- Open-source development continues at its usual pace, with the WizardLM developers releasing the fine-tuned code llama WizardCoder-34B, which scores 73.2 percent in the first pass of HumanEval.
- WizardLM also notes that the GPT-4 version tested via API at the end of August achieved a score of 82 in HumanEval and GPT-3.5 of 72.5.
- WizardCoder-34B is available on Github.
Shortly after the release of Meta's Code Llama code model, the open-source community tries to fine-tune it - and immediately achieves a new top score, surpassing OpenAI's GPT-4.
Phind, an AI co-programming startup, has announced that it has achieved a new high score on the HumanEval benchmark, an important evaluation test for AI programming tasks, with a fine-tuned 34B variant of Meta's just-released Code Llama.
In the first run, the fine-tuned standard and Python models scored 67.6 and 69.5 percent, respectively. OpenAI's GPT-4 scored 67 percent on the same benchmark when it was released in March. The standard Code Lama model with 34 billion parameters scored 48.8 percent, according to Meta, while the Python variant scored 53.7 percent.
Model | HumanEval Result |
---|---|
Phind 34B standard model | 67.6% |
Phind 34B Python model | 69.5% |
GPT-4 (OpenAI, March 2023) | 67% |
Meta Code-Llama 34B | 48.8% |
Meta Code-Llama 34B Python | 53.7% |
Meta Unnatural Code Llama (not released) | 62% |
The two Phind models were fine-tuned natively on a custom dataset of about 80,000 high-quality programming tasks and solutions. According to Phind, Meta already fine-tuned Code Llama with a 62 percent success rate on HumanEval. However, Meta only used 15,000 examples to refine Unnatural Code Llama.
The Phind models were trained using 32 A100-80 GB GPUs and a sequence length of 4096 tokens in three hours. The researchers used DeepSpeed ZeRO 3 and Flash Attention 2 for faster and more efficient training.
Phind publishes both models under the Llama license on Huggingface.

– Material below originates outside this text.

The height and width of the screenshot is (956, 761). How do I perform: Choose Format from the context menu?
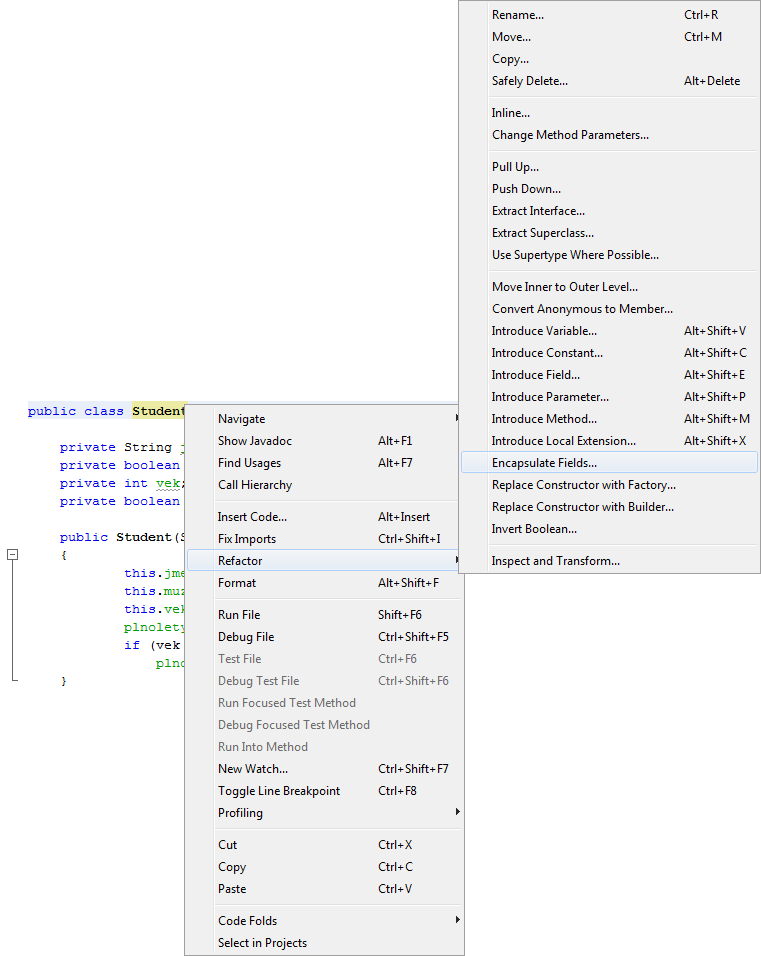pos(237,583)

Open-Source Community accelerates Meta's AI development
The Llama license allows both scientific and commercial use, but the latter is restricted as a special license is required for use in widespread applications. In addition, data generated with Llama 2 may not be used to train new AI models.
Meta's Llama 2 language model also now has numerous refinements that outperform Meta's original release in benchmarks. This is likely Meta's goal: to improve their models faster thanks to the open-source community.